▸ Records to use
▽
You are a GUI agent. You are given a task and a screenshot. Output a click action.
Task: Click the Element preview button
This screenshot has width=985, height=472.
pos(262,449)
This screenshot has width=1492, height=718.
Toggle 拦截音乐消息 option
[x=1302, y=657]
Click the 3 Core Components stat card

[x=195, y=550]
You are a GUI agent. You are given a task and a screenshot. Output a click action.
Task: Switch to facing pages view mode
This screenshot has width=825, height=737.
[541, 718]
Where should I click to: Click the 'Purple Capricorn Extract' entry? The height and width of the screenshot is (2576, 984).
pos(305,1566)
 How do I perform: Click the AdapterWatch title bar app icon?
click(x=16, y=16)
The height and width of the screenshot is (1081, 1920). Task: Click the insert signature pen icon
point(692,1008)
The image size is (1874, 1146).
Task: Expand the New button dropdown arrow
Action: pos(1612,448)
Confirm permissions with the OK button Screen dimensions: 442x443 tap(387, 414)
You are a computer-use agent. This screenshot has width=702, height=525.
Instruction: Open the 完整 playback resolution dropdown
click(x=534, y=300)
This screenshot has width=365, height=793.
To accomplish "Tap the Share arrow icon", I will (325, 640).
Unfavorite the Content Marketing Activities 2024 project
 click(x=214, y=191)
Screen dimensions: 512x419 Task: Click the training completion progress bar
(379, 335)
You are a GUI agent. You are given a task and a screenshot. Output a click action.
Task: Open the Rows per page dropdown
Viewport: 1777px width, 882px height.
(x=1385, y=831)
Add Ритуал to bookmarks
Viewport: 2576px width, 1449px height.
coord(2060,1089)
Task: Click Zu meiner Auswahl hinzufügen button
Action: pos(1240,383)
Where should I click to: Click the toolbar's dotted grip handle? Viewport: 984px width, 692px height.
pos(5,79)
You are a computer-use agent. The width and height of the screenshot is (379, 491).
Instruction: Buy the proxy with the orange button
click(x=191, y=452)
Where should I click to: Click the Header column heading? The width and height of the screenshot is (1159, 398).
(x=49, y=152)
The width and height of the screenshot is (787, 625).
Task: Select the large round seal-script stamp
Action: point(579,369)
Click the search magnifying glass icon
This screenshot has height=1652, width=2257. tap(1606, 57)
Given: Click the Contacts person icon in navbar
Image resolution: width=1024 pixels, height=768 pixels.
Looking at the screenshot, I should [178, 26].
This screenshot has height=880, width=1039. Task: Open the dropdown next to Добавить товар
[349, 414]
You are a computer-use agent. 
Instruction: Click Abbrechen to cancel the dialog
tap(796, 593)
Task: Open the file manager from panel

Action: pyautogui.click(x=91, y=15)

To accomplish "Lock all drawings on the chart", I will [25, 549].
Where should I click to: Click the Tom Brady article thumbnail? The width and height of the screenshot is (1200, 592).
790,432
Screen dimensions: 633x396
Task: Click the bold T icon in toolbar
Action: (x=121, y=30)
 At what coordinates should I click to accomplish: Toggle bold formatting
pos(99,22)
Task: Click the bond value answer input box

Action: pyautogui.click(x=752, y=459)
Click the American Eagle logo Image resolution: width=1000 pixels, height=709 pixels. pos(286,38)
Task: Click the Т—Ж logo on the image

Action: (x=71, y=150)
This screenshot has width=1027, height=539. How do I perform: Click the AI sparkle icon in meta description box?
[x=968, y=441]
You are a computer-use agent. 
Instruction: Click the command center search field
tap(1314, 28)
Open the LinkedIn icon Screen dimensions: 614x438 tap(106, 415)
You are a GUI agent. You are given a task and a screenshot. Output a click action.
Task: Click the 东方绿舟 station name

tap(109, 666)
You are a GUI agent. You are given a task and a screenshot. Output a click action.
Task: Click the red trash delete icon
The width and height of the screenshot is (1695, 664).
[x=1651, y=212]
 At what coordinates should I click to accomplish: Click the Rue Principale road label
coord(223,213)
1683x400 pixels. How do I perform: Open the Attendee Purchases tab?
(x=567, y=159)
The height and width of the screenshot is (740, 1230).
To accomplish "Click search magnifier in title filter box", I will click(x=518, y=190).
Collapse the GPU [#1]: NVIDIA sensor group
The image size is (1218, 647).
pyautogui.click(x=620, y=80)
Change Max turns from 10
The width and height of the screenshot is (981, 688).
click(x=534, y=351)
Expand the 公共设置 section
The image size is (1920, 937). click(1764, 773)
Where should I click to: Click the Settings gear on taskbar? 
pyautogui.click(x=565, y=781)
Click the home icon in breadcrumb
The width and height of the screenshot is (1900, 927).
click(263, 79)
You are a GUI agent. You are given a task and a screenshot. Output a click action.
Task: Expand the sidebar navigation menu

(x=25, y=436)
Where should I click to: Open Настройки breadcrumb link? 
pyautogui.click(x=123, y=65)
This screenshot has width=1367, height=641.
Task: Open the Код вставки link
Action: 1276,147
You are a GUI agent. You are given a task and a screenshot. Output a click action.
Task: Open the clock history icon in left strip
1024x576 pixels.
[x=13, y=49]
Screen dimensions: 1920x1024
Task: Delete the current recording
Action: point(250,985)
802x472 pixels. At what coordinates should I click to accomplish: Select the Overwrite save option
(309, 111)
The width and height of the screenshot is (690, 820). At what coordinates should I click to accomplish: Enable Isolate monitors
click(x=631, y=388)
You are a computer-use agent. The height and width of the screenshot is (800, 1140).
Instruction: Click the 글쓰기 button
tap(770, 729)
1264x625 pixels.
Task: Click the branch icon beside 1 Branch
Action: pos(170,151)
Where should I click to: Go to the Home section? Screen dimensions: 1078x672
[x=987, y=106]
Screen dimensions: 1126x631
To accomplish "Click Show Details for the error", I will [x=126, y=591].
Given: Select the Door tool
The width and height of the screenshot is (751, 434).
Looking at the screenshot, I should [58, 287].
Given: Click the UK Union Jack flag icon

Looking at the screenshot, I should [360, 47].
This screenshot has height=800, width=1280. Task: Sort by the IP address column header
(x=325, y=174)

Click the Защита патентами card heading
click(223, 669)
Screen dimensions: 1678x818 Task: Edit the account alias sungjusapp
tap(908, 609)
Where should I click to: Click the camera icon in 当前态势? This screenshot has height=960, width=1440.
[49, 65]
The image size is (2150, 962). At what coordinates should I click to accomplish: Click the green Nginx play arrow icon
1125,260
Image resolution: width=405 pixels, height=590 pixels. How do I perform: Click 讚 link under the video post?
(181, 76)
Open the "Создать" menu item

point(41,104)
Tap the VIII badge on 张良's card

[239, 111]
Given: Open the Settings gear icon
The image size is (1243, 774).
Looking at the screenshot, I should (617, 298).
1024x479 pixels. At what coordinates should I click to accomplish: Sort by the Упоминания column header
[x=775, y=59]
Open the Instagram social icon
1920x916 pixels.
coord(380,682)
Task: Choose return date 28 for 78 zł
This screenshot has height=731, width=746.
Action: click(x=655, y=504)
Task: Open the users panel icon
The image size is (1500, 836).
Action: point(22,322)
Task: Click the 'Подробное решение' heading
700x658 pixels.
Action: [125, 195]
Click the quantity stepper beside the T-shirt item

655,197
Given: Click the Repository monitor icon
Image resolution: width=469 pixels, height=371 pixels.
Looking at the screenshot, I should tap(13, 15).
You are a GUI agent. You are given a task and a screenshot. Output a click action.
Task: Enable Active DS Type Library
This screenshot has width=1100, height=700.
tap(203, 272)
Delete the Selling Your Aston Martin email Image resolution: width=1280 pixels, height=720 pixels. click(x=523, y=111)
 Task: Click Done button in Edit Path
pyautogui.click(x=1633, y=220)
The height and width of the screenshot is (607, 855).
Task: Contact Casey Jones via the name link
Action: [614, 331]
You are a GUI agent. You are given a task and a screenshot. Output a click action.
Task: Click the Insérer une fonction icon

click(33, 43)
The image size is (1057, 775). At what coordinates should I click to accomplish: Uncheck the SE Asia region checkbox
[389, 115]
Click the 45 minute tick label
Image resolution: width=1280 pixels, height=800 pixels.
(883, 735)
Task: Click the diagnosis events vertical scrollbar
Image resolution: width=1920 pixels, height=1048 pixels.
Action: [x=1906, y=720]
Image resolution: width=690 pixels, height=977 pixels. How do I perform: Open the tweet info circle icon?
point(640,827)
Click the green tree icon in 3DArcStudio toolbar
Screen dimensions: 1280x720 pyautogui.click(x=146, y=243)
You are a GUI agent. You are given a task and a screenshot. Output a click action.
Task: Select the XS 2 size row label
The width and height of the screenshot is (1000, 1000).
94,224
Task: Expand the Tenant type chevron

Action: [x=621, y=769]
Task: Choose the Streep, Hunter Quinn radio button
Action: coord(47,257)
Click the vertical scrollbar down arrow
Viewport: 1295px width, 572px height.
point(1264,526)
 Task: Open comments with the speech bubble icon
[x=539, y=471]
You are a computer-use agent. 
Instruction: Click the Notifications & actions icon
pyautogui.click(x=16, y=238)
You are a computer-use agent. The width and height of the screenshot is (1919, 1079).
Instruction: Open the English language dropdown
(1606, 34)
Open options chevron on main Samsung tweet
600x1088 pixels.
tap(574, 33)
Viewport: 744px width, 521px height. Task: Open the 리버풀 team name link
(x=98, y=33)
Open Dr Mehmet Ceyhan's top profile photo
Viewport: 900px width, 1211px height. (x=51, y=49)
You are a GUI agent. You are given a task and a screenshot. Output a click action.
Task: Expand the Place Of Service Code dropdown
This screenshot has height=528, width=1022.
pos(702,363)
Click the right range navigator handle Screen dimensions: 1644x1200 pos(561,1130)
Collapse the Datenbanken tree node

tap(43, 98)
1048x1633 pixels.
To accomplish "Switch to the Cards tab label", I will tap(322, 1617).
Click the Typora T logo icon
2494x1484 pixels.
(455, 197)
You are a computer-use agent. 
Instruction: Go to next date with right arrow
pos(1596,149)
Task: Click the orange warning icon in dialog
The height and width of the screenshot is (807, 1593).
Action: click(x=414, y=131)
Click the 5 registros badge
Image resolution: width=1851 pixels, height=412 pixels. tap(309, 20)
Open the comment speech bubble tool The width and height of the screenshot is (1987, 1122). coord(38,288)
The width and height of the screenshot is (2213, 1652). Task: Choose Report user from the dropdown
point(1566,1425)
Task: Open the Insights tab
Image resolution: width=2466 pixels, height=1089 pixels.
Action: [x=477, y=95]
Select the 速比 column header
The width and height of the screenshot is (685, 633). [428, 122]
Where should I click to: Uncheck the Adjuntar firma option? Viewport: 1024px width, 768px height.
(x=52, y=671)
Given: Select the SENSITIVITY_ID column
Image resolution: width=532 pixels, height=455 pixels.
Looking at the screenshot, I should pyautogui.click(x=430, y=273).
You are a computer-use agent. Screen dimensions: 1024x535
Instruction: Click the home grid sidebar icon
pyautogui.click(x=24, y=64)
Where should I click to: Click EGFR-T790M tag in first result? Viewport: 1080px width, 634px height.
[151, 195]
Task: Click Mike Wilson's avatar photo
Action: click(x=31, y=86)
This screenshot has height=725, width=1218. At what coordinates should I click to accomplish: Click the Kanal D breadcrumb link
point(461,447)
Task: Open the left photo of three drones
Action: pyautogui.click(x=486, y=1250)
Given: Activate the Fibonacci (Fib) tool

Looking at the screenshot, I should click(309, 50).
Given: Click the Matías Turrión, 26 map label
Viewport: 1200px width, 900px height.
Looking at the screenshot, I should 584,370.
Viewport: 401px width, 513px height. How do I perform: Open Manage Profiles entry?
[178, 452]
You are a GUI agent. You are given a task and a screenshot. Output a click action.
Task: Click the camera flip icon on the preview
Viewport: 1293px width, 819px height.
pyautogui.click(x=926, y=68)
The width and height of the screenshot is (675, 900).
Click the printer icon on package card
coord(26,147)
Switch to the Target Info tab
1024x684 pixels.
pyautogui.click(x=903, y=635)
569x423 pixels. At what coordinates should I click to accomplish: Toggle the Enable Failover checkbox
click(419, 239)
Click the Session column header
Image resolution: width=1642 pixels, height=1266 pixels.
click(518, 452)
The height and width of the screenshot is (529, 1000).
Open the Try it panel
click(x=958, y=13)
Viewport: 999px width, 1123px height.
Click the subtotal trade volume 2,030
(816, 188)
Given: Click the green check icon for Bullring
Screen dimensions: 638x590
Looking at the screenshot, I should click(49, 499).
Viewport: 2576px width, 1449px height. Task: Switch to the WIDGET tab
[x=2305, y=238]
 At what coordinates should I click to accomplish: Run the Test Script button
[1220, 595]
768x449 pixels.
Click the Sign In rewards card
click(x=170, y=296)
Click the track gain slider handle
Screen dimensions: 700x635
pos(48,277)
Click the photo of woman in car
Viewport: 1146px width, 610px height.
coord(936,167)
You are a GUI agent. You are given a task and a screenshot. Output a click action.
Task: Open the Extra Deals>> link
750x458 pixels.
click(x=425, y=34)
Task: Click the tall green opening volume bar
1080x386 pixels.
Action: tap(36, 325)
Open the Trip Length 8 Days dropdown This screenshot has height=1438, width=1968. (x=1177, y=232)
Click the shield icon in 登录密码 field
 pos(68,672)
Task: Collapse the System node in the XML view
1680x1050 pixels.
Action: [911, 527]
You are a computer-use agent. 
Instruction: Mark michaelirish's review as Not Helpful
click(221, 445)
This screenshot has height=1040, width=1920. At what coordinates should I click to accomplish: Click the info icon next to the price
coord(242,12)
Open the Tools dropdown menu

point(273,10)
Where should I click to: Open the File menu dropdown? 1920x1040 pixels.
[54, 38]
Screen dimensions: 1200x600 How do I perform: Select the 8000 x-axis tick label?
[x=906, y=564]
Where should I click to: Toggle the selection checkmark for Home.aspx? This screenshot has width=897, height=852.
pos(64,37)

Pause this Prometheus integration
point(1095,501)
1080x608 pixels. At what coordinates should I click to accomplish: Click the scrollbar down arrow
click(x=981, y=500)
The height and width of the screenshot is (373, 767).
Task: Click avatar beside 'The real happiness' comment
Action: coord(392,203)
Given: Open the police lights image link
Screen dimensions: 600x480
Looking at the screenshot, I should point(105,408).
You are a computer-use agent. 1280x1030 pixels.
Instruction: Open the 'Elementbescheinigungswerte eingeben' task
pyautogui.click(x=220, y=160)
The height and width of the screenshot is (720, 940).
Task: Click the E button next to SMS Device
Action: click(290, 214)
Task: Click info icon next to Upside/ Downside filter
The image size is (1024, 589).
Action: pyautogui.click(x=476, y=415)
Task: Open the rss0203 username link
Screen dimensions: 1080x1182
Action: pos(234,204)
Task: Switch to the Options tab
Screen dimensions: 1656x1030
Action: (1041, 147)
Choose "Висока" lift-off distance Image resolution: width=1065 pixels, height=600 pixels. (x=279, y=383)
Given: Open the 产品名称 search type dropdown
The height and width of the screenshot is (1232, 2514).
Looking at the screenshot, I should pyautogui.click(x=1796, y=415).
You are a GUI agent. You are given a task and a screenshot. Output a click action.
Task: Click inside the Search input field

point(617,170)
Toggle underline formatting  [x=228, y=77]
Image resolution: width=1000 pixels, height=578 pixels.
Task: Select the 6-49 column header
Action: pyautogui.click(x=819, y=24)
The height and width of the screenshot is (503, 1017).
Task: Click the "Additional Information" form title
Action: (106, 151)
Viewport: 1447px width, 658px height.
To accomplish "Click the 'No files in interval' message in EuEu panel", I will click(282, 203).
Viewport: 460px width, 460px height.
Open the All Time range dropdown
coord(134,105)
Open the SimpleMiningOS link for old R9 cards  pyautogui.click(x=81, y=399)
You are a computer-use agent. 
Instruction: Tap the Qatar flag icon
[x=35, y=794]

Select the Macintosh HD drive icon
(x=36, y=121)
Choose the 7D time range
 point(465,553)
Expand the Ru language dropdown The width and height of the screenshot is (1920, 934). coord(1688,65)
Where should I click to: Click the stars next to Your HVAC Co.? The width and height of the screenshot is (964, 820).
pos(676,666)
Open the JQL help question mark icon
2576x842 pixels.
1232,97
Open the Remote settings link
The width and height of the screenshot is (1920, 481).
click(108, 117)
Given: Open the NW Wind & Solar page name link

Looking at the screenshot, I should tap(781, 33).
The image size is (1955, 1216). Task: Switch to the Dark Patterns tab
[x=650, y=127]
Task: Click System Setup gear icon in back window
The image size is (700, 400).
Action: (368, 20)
△
▸ Exercise
Reproduce the items from the line containing "Task: Click the 'Подробное решение' heading" through the line containing "pyautogui.click(x=16, y=238)", changing every "icon" to "symbol" and leaving everything else as it is.

▸ Result below
Task: Click the 'Подробное решение' heading
700x658 pixels.
Action: [125, 195]
Click the quantity stepper beside the T-shirt item

655,197
Given: Click the Repository monitor symbol
Image resolution: width=469 pixels, height=371 pixels.
Looking at the screenshot, I should tap(13, 15).
You are a GUI agent. You are given a task and a screenshot. Output a click action.
Task: Enable Active DS Type Library
This screenshot has width=1100, height=700.
tap(203, 272)
Delete the Selling Your Aston Martin email Image resolution: width=1280 pixels, height=720 pixels. click(x=523, y=111)
 Task: Click Done button in Edit Path
pyautogui.click(x=1633, y=220)
The height and width of the screenshot is (607, 855).
Task: Contact Casey Jones via the name link
Action: [614, 331]
You are a GUI agent. You are given a task and a screenshot. Output a click action.
Task: Click the Insérer une fonction symbol

click(33, 43)
The image size is (1057, 775). At what coordinates should I click to accomplish: Uncheck the SE Asia region checkbox
[389, 115]
Click the 45 minute tick label
Image resolution: width=1280 pixels, height=800 pixels.
(883, 735)
Task: Click the diagnosis events vertical scrollbar
Image resolution: width=1920 pixels, height=1048 pixels.
Action: [x=1906, y=720]
Image resolution: width=690 pixels, height=977 pixels. How do I perform: Open the tweet info circle symbol?
point(640,827)
Click the green tree symbol in 3DArcStudio toolbar
Screen dimensions: 1280x720 pyautogui.click(x=146, y=243)
You are a GUI agent. You are given a task and a screenshot. Output a click action.
Task: Select the XS 2 size row label
The width and height of the screenshot is (1000, 1000).
94,224
Task: Expand the Tenant type chevron

Action: [x=621, y=769]
Task: Choose the Streep, Hunter Quinn radio button
Action: coord(47,257)
Click the vertical scrollbar down arrow
Viewport: 1295px width, 572px height.
point(1264,526)
 Task: Open comments with the speech bubble symbol
[x=539, y=471]
You are a computer-use agent. 
Instruction: Click the Notifications & actions symbol
pyautogui.click(x=16, y=238)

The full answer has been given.